Exact repetition of every record is required.

*** Data supplied

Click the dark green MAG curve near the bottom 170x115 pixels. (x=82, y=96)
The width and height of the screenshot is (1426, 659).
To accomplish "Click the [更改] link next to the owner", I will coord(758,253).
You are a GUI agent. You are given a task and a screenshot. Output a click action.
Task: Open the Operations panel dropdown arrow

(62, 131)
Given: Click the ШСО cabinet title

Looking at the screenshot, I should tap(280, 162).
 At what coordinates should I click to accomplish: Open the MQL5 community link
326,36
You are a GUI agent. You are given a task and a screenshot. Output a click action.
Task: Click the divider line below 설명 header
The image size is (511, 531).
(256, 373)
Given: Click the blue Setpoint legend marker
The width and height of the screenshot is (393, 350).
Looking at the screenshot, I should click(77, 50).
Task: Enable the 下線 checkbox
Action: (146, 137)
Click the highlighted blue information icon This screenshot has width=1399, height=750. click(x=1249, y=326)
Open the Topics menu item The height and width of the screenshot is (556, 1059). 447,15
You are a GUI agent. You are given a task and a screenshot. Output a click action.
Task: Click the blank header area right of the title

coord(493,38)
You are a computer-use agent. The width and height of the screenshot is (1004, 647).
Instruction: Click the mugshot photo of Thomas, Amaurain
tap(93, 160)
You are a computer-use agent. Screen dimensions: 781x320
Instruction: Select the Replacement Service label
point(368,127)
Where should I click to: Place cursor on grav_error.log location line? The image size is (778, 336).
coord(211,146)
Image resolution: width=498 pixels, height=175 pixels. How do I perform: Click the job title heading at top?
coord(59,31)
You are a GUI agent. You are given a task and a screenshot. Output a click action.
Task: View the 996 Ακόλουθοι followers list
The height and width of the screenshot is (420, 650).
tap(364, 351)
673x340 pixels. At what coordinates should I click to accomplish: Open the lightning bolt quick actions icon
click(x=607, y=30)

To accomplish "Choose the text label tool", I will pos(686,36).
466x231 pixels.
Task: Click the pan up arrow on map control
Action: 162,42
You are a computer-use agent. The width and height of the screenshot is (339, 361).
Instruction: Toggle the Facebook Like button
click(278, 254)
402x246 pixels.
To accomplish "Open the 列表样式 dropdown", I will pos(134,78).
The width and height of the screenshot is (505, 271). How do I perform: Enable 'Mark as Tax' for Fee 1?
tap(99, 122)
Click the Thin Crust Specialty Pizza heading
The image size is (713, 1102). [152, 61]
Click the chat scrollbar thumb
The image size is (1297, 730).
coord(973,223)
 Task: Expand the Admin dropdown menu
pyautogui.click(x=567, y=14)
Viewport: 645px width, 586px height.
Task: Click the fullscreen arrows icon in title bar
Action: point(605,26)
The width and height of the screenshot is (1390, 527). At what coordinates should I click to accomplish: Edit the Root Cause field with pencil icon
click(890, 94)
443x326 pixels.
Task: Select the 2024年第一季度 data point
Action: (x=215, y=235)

******

** Solved exercise **
Click the dark green MAG curve near the bottom 170x115 pixels. (x=82, y=96)
The width and height of the screenshot is (1426, 659).
To accomplish "Click the [更改] link next to the owner", I will coord(758,253).
You are a GUI agent. You are given a task and a screenshot. Output a click action.
Task: Open the Operations panel dropdown arrow

(62, 131)
Given: Click the ШСО cabinet title

Looking at the screenshot, I should tap(280, 162).
 At what coordinates should I click to accomplish: Open the MQL5 community link
326,36
You are a GUI agent. You are given a task and a screenshot. Output a click action.
Task: Click the divider line below 설명 header
The image size is (511, 531).
(256, 373)
Given: Click the blue Setpoint legend marker
The width and height of the screenshot is (393, 350).
Looking at the screenshot, I should click(77, 50).
Task: Enable the 下線 checkbox
Action: (146, 137)
Click the highlighted blue information icon This screenshot has width=1399, height=750. click(x=1249, y=326)
Open the Topics menu item The height and width of the screenshot is (556, 1059). 447,15
You are a GUI agent. You are given a task and a screenshot. Output a click action.
Task: Click the blank header area right of the title

coord(493,38)
You are a computer-use agent. The width and height of the screenshot is (1004, 647).
Instruction: Click the mugshot photo of Thomas, Amaurain
tap(93, 160)
You are a computer-use agent. Screen dimensions: 781x320
Instruction: Select the Replacement Service label
point(368,127)
Where should I click to: Place cursor on grav_error.log location line? The image size is (778, 336).
coord(211,146)
Image resolution: width=498 pixels, height=175 pixels. How do I perform: Click the job title heading at top?
coord(59,31)
You are a GUI agent. You are given a task and a screenshot. Output a click action.
Task: View the 996 Ακόλουθοι followers list
The height and width of the screenshot is (420, 650).
tap(364, 351)
673x340 pixels. At what coordinates should I click to accomplish: Open the lightning bolt quick actions icon
click(x=607, y=30)

To accomplish "Choose the text label tool", I will pos(686,36).
466x231 pixels.
Task: Click the pan up arrow on map control
Action: 162,42
You are a computer-use agent. The width and height of the screenshot is (339, 361).
Instruction: Toggle the Facebook Like button
click(278, 254)
402x246 pixels.
To accomplish "Open the 列表样式 dropdown", I will pos(134,78).
The width and height of the screenshot is (505, 271). How do I perform: Enable 'Mark as Tax' for Fee 1?
tap(99, 122)
Click the Thin Crust Specialty Pizza heading
The image size is (713, 1102). [152, 61]
Click the chat scrollbar thumb
The image size is (1297, 730).
coord(973,223)
 Task: Expand the Admin dropdown menu
pyautogui.click(x=567, y=14)
Viewport: 645px width, 586px height.
Task: Click the fullscreen arrows icon in title bar
Action: point(605,26)
The width and height of the screenshot is (1390, 527). At what coordinates should I click to accomplish: Edit the Root Cause field with pencil icon
click(890, 94)
443x326 pixels.
Task: Select the 2024年第一季度 data point
Action: (x=215, y=235)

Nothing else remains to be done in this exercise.